After several rounds of appeals, the courts cut that award in half. In 2008 the Supreme Court invalidated the award, stating that in the Exxon case, no more than a 1:1 ratio between compensatory damages and punitive damages was allowable. As Senator Patrick Leahy pointed out at a recent Judiciary Committee hearing on liability caps, the decision profoundly altered the incentives faced by firms like BP: "It reduced the consequences of their misconduct to a discounted cost of doing business. That’s almost like saying, ‘We’re giving you a green light to do whatever you want to do.’ I can’t imagine why anyone would be surprised that…oil companies cut corners and compromised safety." (Leahy’s colleague Sheldon Whitehouse has introduced a bill that would overturn the 1:1 cap for maritime law.)

Aside from the practical consequences of altering the incentive structure, the Exxon case and other statutory caps on liability present a deeper threat to the American moral fabric. Set against the increasingly punitive posture of the state toward its citizens over the past several decades, the arbitrary limits on punishment available to a party like Exxon make a mockery of equal justice under the law. Our criminal justice system is the most punitive of any industrialized democracy. We have 2.3 million people incarcerated, half of them for nonviolent property and drug offenses. At least two dozen states have three-strikes laws, and in some cases citizens can face life imprisonment for minor nonviolent offenses. In 2003 the Supreme Court upheld a fifty-year sentence for a California man caught stealing videotapes.

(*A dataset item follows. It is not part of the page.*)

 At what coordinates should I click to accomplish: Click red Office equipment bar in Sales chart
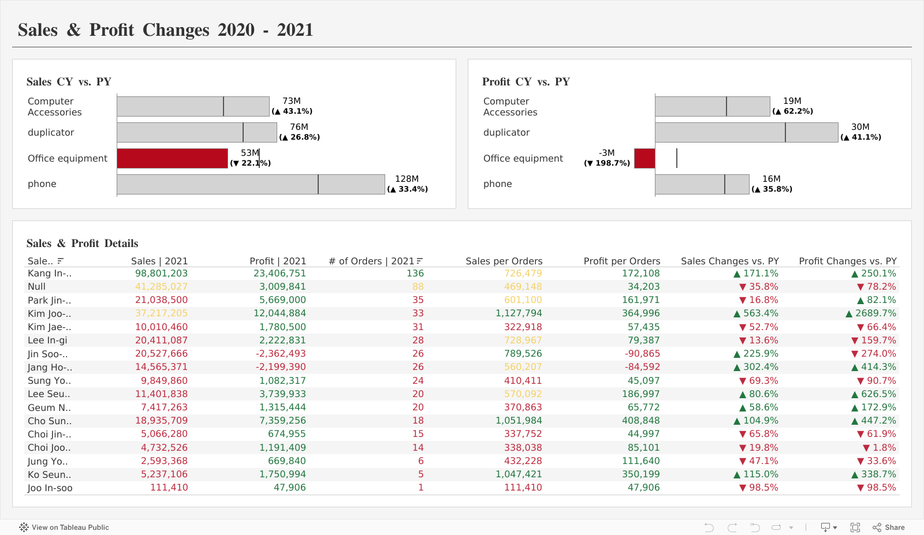coord(172,159)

And things are even harsher for Americans unlucky enough to need succor from the state to survive, a k a poor people. Just one drug-related felony conviction can get you booted from welfare, or from public housing (though if you own a house, the IRS will still allow you your mortgage-interest deduction). Under federal law, a drug bust disqualifies a college student from all federal student aid. As a result, between 2001 and 2006 almost 200,000 students lost access to aid. The greatest Congressional champion of this unforgiving policy was Mark Souder, the Indiana Republican who resigned after revelations of his affair with a staff member. In his farewell speech, he took solace in the possibility of forgiveness.

A punitive society is not the best kind of society: there’s a real virtue in forgiveness, in second chances. But for years we’ve been applying Rand Paul’s "accidents happen" principle to those at the top while heaping blame, scorn and draconian punishment on those at the bottom. Punitive damages are capped for corporations, while punitive policies proliferate for citizens. This tears the social contract apart, and the only way to repair it is to apply the same principles of accountability up and down the social hierarchy. We should start with BP.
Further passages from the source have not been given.